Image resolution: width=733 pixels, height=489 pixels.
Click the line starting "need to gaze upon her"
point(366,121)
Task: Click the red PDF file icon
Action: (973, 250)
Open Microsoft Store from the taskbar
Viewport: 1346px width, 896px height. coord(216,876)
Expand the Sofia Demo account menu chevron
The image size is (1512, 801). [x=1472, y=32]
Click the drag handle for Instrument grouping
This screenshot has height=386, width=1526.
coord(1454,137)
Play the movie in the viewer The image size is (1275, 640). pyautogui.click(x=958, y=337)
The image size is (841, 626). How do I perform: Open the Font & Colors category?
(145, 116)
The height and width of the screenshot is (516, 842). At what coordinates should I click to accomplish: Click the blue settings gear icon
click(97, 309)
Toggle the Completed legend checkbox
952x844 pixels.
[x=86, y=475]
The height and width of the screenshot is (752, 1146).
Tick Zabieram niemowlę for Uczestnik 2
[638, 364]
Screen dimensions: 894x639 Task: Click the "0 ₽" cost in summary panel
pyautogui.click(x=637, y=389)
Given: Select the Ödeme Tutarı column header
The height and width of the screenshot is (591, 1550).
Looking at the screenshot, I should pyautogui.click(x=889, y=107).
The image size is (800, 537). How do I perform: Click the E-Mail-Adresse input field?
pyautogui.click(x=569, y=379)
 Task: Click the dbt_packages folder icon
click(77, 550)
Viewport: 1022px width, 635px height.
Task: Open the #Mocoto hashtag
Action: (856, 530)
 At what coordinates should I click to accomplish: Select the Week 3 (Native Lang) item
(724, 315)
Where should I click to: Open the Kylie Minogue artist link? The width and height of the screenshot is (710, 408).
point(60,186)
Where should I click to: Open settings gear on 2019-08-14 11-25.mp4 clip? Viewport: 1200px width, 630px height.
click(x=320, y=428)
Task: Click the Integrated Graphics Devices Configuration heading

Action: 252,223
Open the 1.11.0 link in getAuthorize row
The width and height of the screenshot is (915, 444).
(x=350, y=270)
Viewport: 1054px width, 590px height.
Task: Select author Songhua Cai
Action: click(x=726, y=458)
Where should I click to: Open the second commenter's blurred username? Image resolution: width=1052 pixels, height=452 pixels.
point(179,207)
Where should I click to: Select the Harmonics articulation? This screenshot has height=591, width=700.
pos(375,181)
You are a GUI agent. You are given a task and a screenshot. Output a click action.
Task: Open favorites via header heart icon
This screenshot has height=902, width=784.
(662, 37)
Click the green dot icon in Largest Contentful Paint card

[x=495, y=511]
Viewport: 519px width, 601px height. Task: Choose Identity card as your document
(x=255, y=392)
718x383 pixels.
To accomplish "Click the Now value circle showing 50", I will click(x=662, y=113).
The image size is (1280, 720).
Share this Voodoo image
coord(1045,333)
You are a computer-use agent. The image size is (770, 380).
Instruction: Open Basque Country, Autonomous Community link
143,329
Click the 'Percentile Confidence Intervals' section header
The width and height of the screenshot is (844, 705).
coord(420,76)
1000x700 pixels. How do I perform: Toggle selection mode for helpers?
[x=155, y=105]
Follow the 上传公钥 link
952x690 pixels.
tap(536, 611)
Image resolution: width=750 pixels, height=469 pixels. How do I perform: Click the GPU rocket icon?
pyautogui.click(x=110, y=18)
○ ○ ○
- _TASK TO COMPLETE_
Scan the material above for the word "agent". Copy each line where it occurs.

- _EXERCISE RESULT_
You are a GUI agent. You are given a task and a screenshot. Output a click action.
You are a computer-use agent. The image size is (770, 380).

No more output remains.